For women who have gynaecological cancers, such as cervical cancer, the radiation source is placed inside the vagina during the treatment. This means you may need to stay in hospital for a day or two during treatment.
For other cancers, you may need to have a minor operation under general anaesthesia to put the radioactive source into your body. This may be removed after several hours or even days. Hospital visiting may be restricted at this time because you will be radioactive while the source is in place.
For prostate cancer, small radioactive pellets, known as seeds, are placed into the prostate gland. These deliver a steady dose of radiation to the prostate. This type of source gradually loses its radioactivity and stays in your body permanently. This won’t cause you any harm.
Radioisotope therapy
This is when a radioactive substance, a radioisotope, is used to treat your cancer. It may be given either as an injection into a vein, capsules that you can swallow or as a liquid you can drink. Radioisotope treatment is often used for cancers of the thyroid gland.

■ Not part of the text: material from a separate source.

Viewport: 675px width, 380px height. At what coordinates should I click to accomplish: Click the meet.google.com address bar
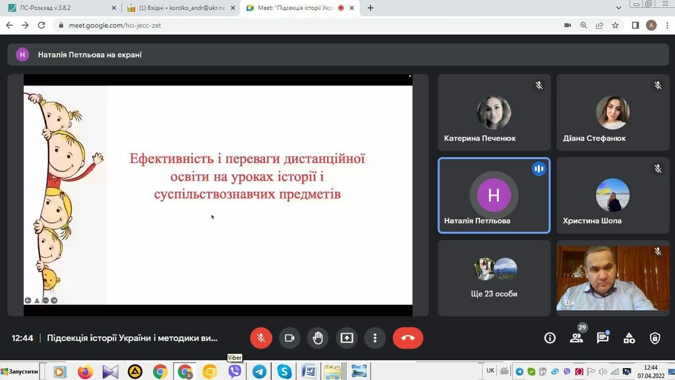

After radioisotope therapy, your body will give off small amounts of radiation so you may need to stay in isolation for some time after treatment and then take precautions, such as not getting close to pregnant women or children, for several days afterwards. The radioactive material leaves your body in your sweat and urine. You may be given advice on safety precautions, such as flushing the toilet twice after urinating, to minimise any risk to other people.
Recovering from radiotherapy
After the treatment, your clinical oncologist will arrange a follow-up appointment to check how you’re recovering from any side-effects and what your response has been to the radiotherapy. This is a good opportunity to discuss any concerns or to ask about any long-term side-effects that you might expect to have after your treatment. Patient support groups can give you support and advice on recovering after radiotherapy.
What are the risks?
Side-effects
These are the unwanted, but mostly temporary, effects of a successful treatment. The side-effects may vary depending on what part of your body is treated and the type and dose of your radiotherapy. You will be given information about the side-effects specific to you before you start treatment. Depending on which part of your body is treated, possible side-effects immediately after radiotherapy may include:
· tiredness
· loss of appetite
· feeling sick and vomiting
· diarrhoea
· red, sore or itchy skin
· coughing and shortness of breath
· a dry mouth or sore throat, causing difficulty swallowing
· weight loss
· hair loss – usually temporary but it can be permanent (this only happens in the area of the body being treated)
· emotional symptoms – feeling low, depressed or anxious after treatment
· stiffness of joints and muscles
Radiotherapy can also cause some long-term side-effects such as:
· darkening of your skin
· your hair may grow back a different texture and colour
· hair loss that is sometimes permanent
· tiny red marks on your skin from broken blood vessels
· swelling of your arms and legs, due to the blockage of lymph vessels (this is called lymphoedema)
· shortness of breath – if you have had radiotherapy to your chest
· difficulty swallowing due to narrowing of your gullet (oesophagus)
· infertility – if your ovaries or testicles are within the treatment area
Some, but not all people who have radiotherapy to the pelvic region may have side-effects related to their bowel, bladder or sexual function. Your doctor and specialist nurse will be able to offer you advice and support.
Very rarely, radiotherapy can cause a second cancer that may develop several years after treatment. The benefits of the radiotherapy outweigh this risk but it may be something that your doctor will mention to you and is also one of the reasons patients are followed up after treatment.